H I! Good to see you, sir! :)

I can't find my oldest copy of TH, which is no doubt buried in one of the plastic containers in my basement. I'm curious about this.

The Squatter of Amon Rûdh 09-29-2011 02:33 PM

Quote:

Originally Posted by Heren Istarion
As a side note, I had to get closer to the screen to reassure myself this were a recent topic indeed - the names of the posters, they looked like something back from 2003 you know

And now even more so. Any minute now, Mithadan will come along and tell us to get back on topic.

Galadriel55 09-30-2011 10:26 AM

Sorry to ruin your picture of 2003...
 
...but I just checked my edition, and it says "necklace". :confused:

Galadriel55 01-23-2012 06:56 PM

We has a neck, but we also has many other typos:
 
Quote:

"My dear Bard!" squeaked Bilbo. ". . . Now I will make you an offer! !"
(yes, the exclamation marks are that far apart) [Edit: the site doesn't let me put them as far as I want to; it shrinks the spaces]

Quote:

Surely you don't disbelieve the prophesies, because you had a hand in bringing them about yourself? You don't really suppose, do you, that all your adventures and escapes were managed by mere luck, just for your sole bene-fit?
(Sole bene-fit... sounds like a shoe business :rolleyes:)

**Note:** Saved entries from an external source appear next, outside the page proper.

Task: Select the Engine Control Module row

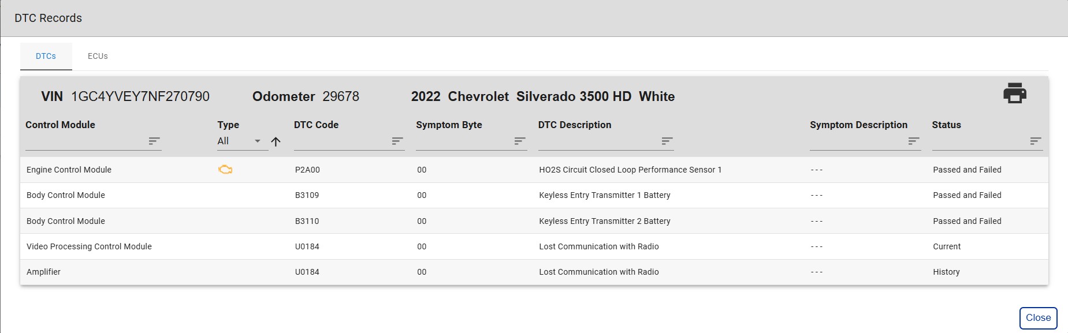Action: tap(69, 170)
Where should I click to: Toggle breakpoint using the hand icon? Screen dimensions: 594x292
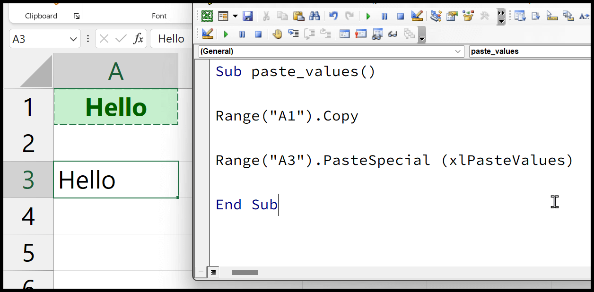278,34
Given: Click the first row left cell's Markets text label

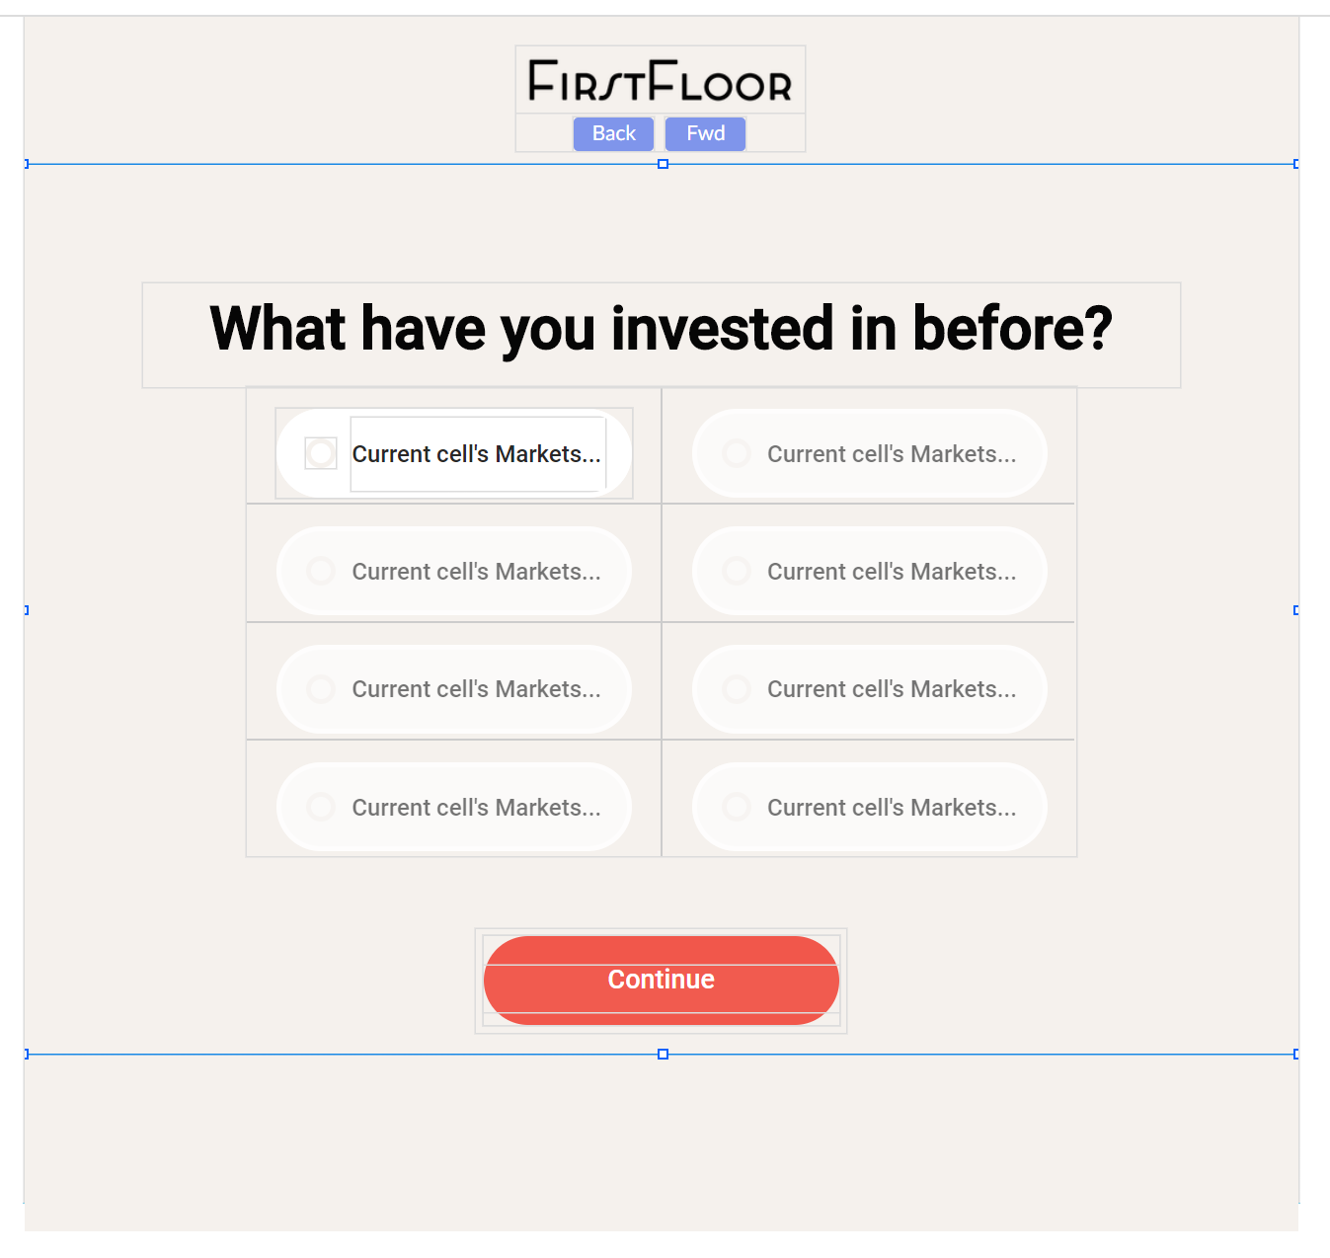Looking at the screenshot, I should tap(477, 454).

And from a peek into A Long Expected Party that was put as an appendix,

Quote:

"Well, so they say," said the Gaffer. "Yousee: Mr. Drogo, he married poor Miss Primula Brandybuck."

I have a feeling there was another gaffe that I can't locate at the moment... Will add it if I find it.

Eruhen 01-24-2012 01:25 PM

Quote:

Originally Posted by Heren Istarion
As a side note, I had to get closer to the screen to reassure myself this were a recent topic indeed - the names of the posters, they looked like something back from 2003 you know

Thought that was just me. Let's do the Time Warp again!